State regulators cave in battle over counselors and the LGBT agenda * WorldNetDaily * by Bob Unruh

One state board of regulators has caved in its fight over a client’s peremptory demand that her counselor affirm her same-sex relationship.
It happened in Oregon, where the state board of Licensed Professional Counselors and Therapists tried to fine a counselor for declining a patient’s demand to affirm her same-sex ideology and relationship.
The counselor targeted by the state was identified by the legal team at the ADF as Frank Canepa.
The organization explained he was fined $89,636 “for answering a client’s repeated demand to personally affirm same-sex relationships.”
Canepa, the legal team said, had seen the same client for more than two and a half years, and “had never mentioned his personal views on same-sex relationships in at least 44 other sessions in which this topic came up.”
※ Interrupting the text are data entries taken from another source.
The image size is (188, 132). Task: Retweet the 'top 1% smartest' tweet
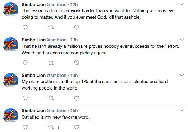click(51, 98)
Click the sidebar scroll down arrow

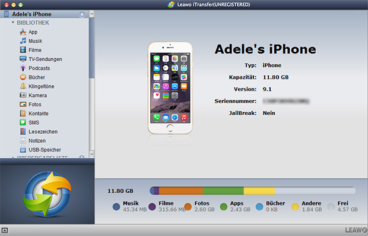pos(92,154)
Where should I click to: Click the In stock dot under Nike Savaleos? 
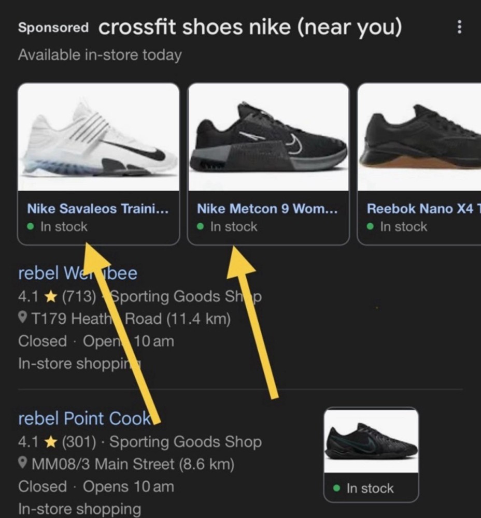31,227
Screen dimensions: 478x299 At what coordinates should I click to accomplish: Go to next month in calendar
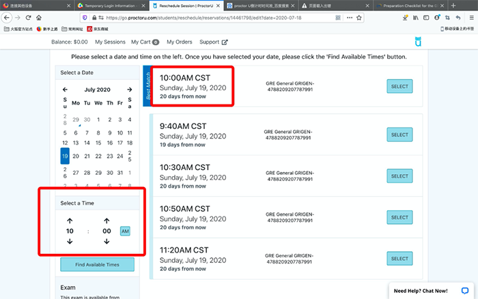pyautogui.click(x=129, y=89)
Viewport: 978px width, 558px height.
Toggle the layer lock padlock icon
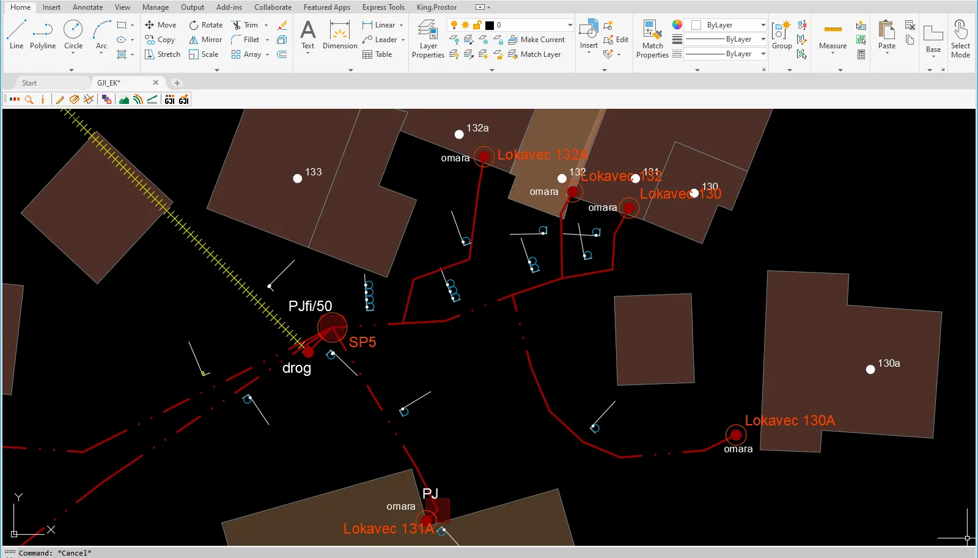[477, 25]
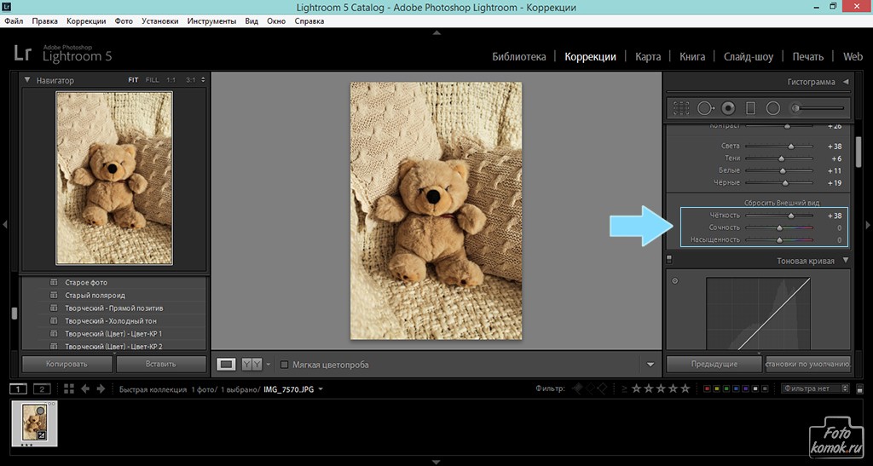
Task: Click the Копировать button
Action: [66, 364]
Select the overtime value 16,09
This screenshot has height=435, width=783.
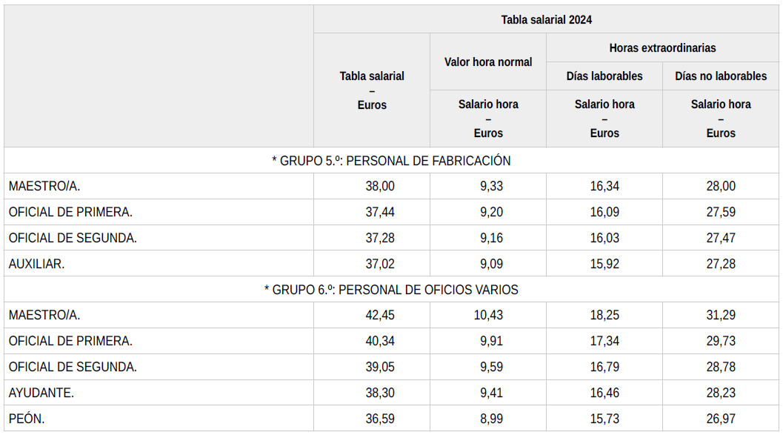[604, 213]
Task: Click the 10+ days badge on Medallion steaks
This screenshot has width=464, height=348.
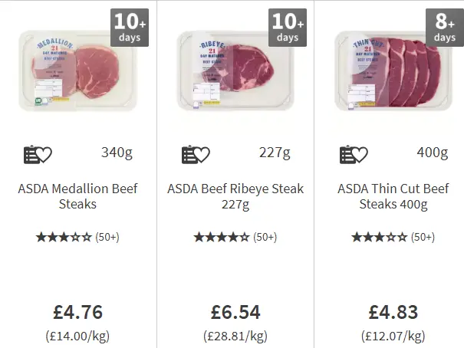Action: pos(130,28)
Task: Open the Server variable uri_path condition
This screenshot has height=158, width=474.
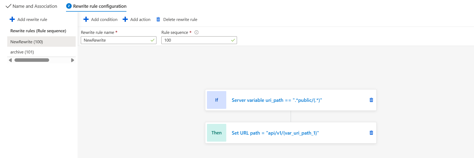Action: pyautogui.click(x=276, y=100)
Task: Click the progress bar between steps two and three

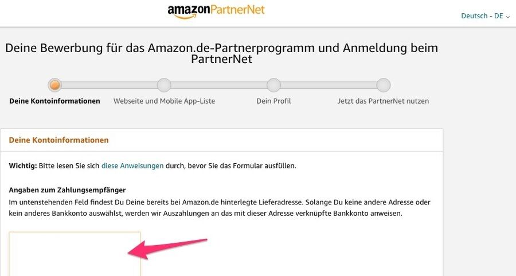Action: point(219,85)
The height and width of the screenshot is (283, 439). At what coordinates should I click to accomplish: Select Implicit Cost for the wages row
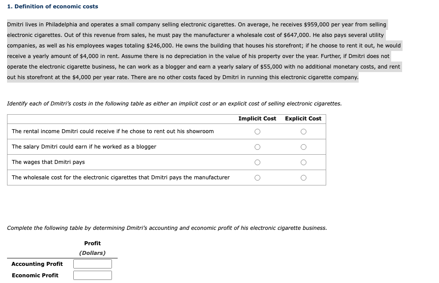point(257,162)
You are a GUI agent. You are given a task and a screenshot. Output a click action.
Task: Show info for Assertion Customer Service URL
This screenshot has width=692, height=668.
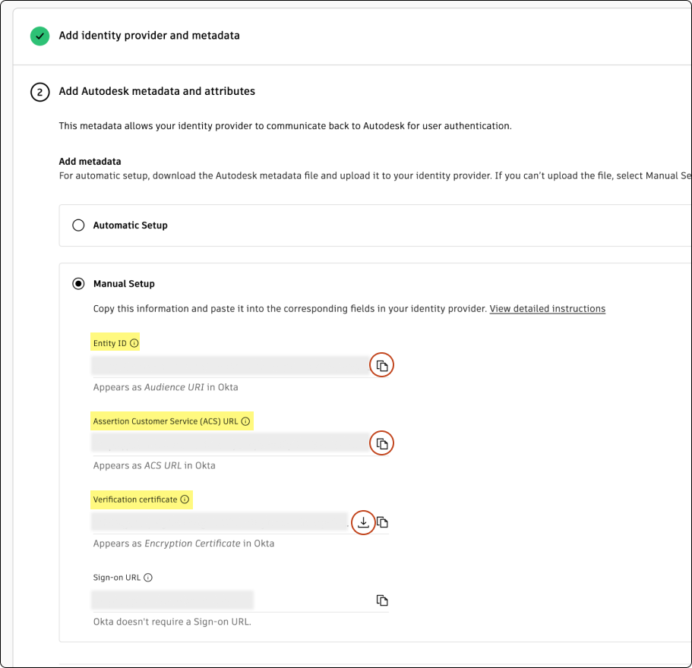click(x=245, y=421)
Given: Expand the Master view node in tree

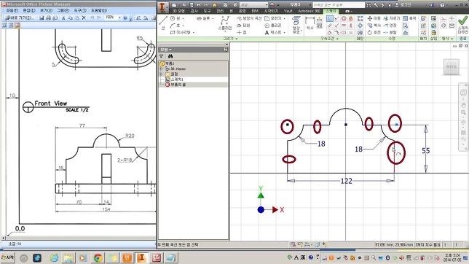Looking at the screenshot, I should [x=161, y=69].
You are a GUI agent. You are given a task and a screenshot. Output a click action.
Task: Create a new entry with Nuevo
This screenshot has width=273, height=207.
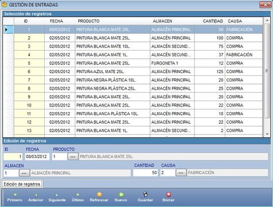click(x=121, y=197)
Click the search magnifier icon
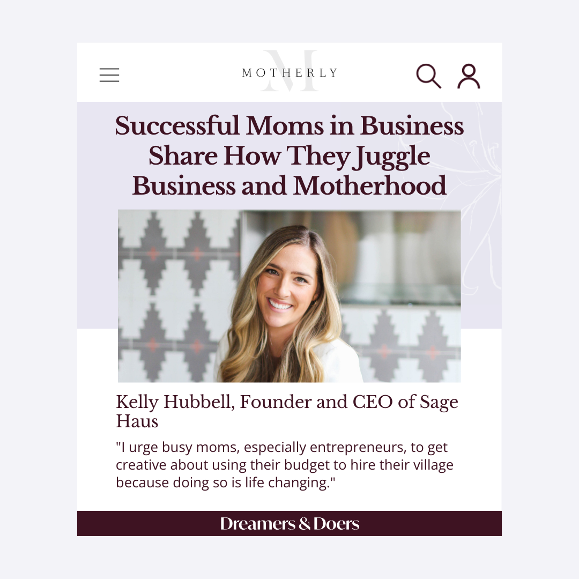Viewport: 579px width, 579px height. (428, 76)
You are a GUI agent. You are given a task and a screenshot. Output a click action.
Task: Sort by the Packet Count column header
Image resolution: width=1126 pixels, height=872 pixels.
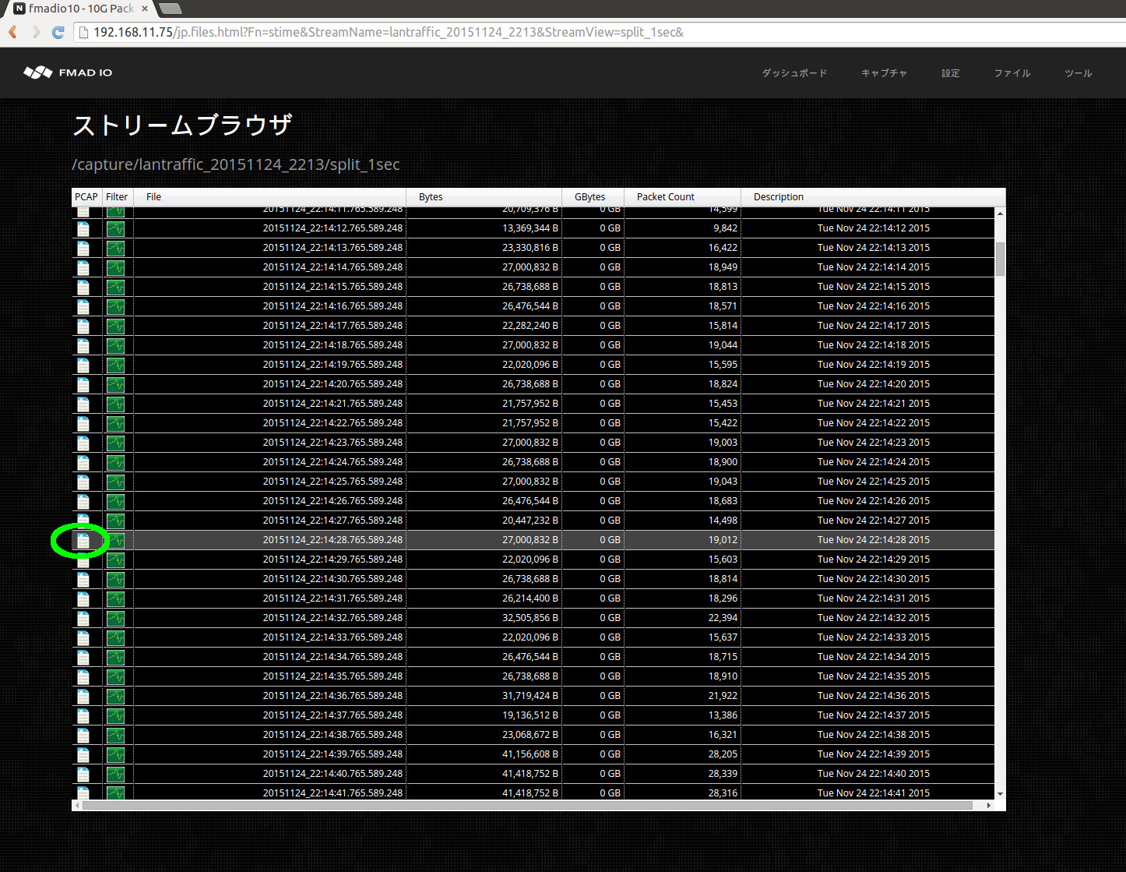point(665,196)
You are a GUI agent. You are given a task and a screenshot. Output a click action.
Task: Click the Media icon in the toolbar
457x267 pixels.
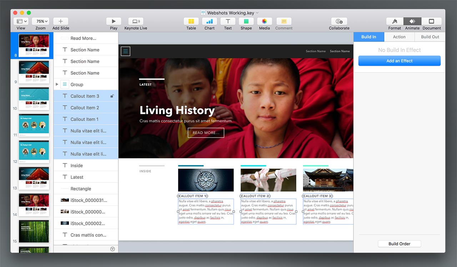click(x=264, y=21)
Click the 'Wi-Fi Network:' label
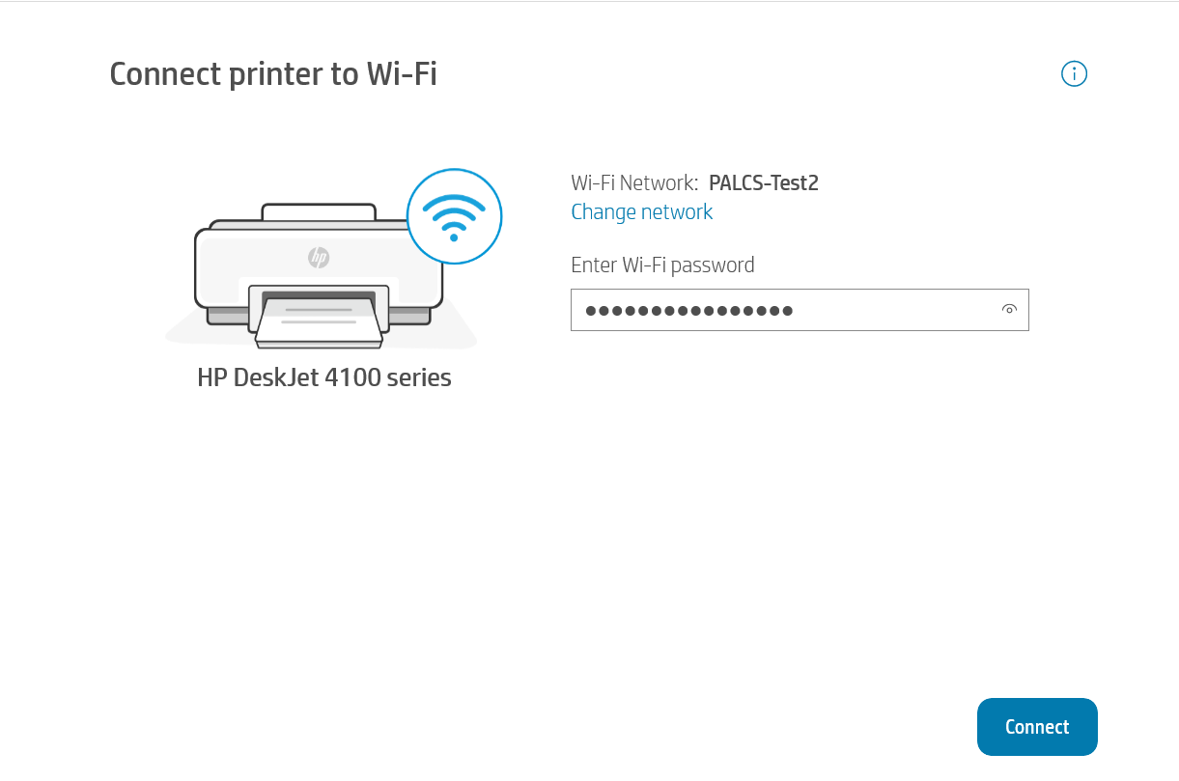Screen dimensions: 1179x781 (x=633, y=182)
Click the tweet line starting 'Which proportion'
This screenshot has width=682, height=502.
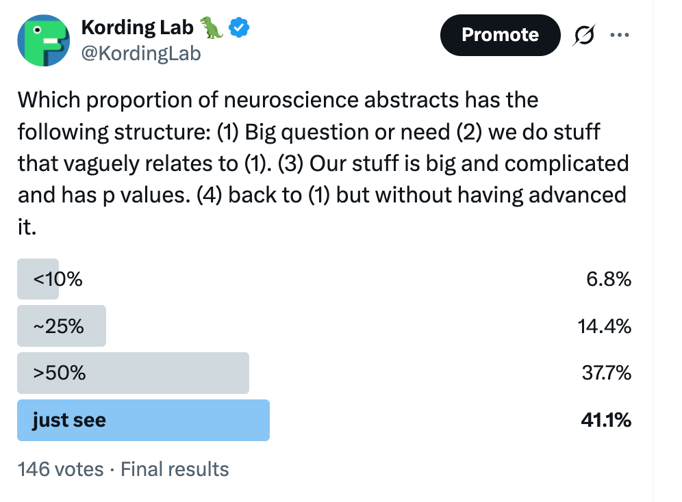(x=278, y=101)
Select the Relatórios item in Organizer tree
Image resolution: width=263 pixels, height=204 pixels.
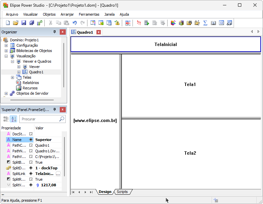coord(30,83)
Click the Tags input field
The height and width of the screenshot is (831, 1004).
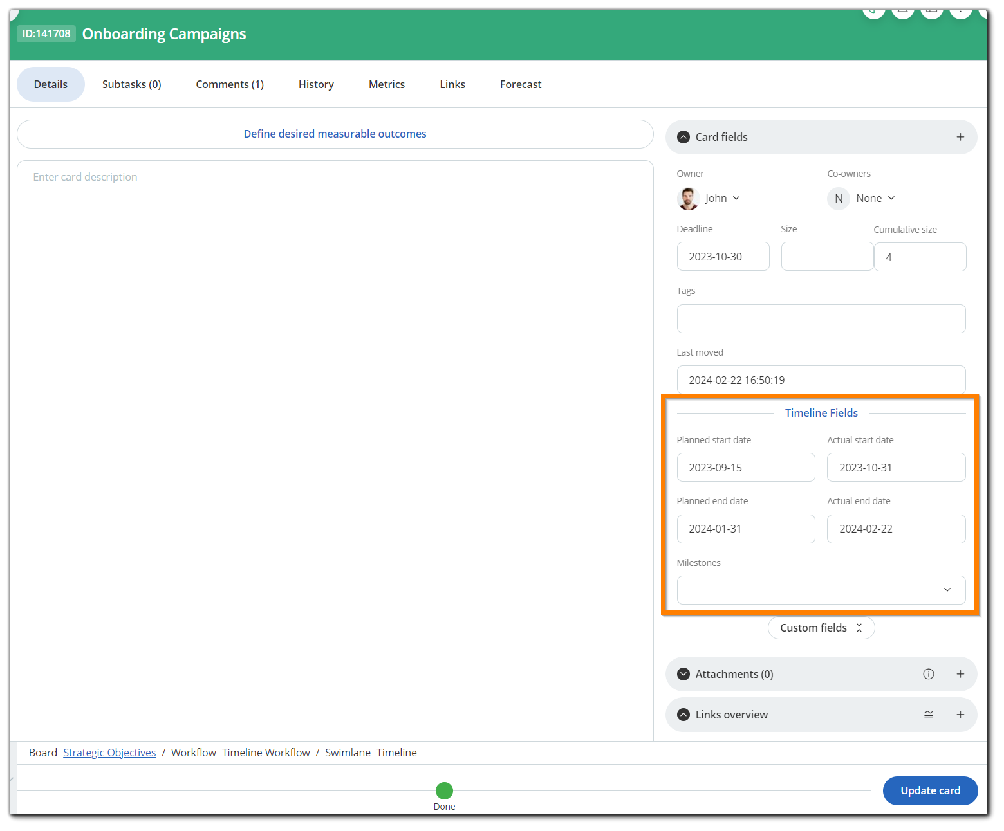coord(821,318)
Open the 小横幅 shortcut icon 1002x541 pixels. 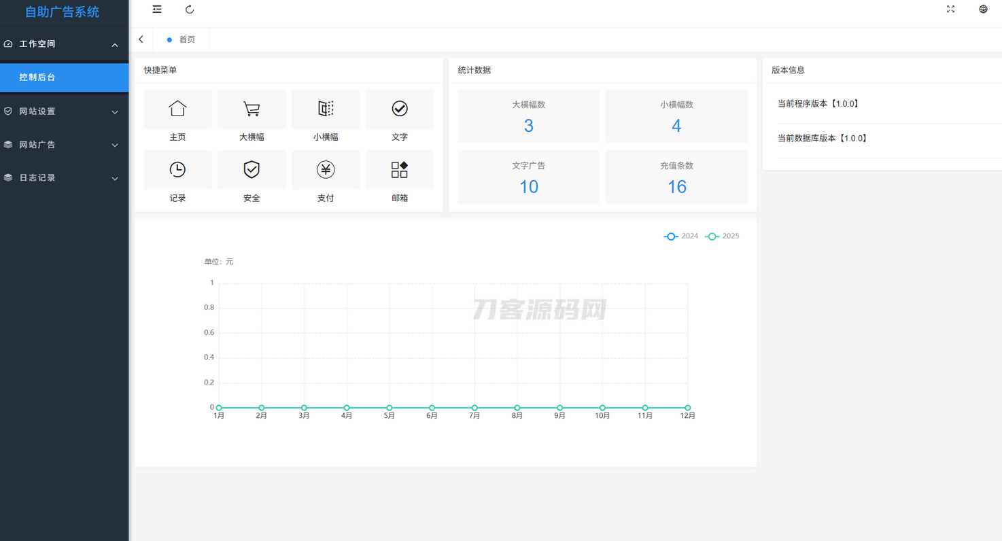326,109
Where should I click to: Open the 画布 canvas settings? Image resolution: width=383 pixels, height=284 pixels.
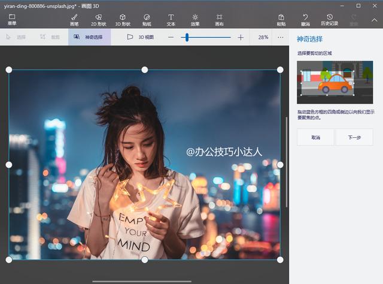coord(219,19)
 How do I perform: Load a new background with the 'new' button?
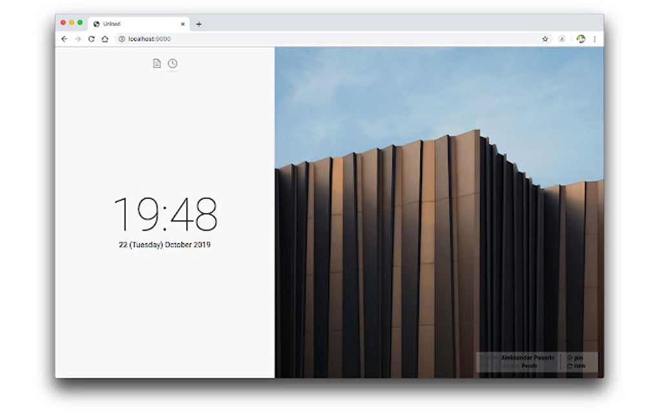point(576,366)
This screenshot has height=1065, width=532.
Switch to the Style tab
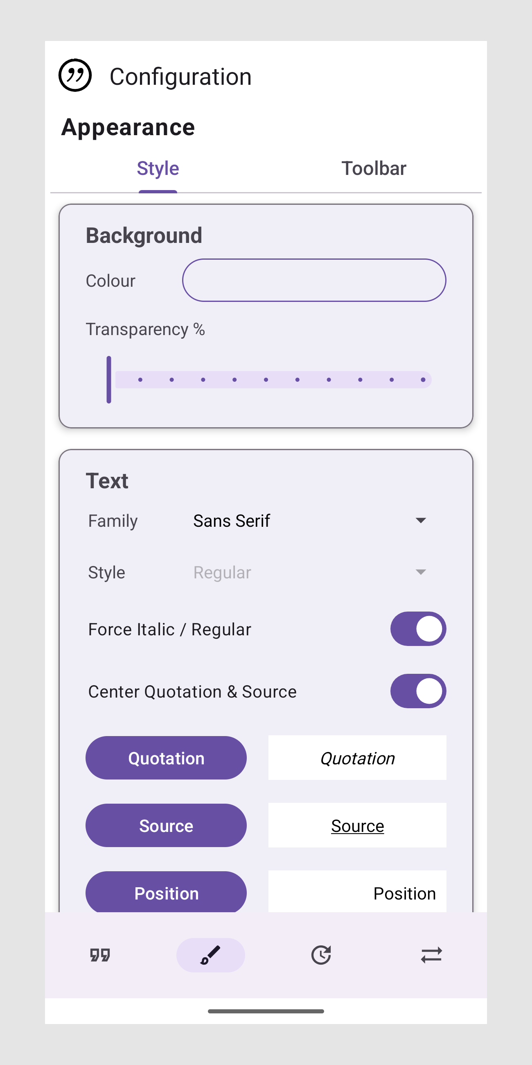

Then the client went rogue, spending at least 20 minutes in one session demanding that Canepa approve her socially progressive beliefs.
“Canepa eventually told her he could not personally affirm these relationships because of his Catholic faith,” the ADF reported.
While his lawyers had just filed an appeal of the fine, the state board abruptly “withdrew its disciplinary action against him.
There was no explanation for the board’s about-face, the report said.
But the court involved has been notified that the state’s demands now are gone.
Jonathan Scruggs, of the ADF, said, “The government can’t target counselors for their views and force people to say things that go against their core convictions. The Supreme Court recently took Colorado to task for censoring counselors and mandating orthodoxy in the counselor’s office, and Oregon should take notice.”
The arguments in the legal case already had pointed out that the state’s action violated the First Amendment rights of the counselor.
That precedent comes from the recent Chiles v. Salazar case at the U.S. Supreme Court, which was just one of a multitude of anti-Christian and pro-LGBT agenda moves by Colorado officials, who were led by homosexual Gov. Jared Polis in their social agenda. The state has lost a long list of consecutive pro-LGBT fights at the Supreme Court, costing the state’s taxpayers millions in legal fees and costs.
The ADF pointed out Canepa tried “gently redirecting the client’s repeated demand to provide his personal views on same-sex relationship.”
But the client “persisted,” and eventually got an answer, only to then complain about it.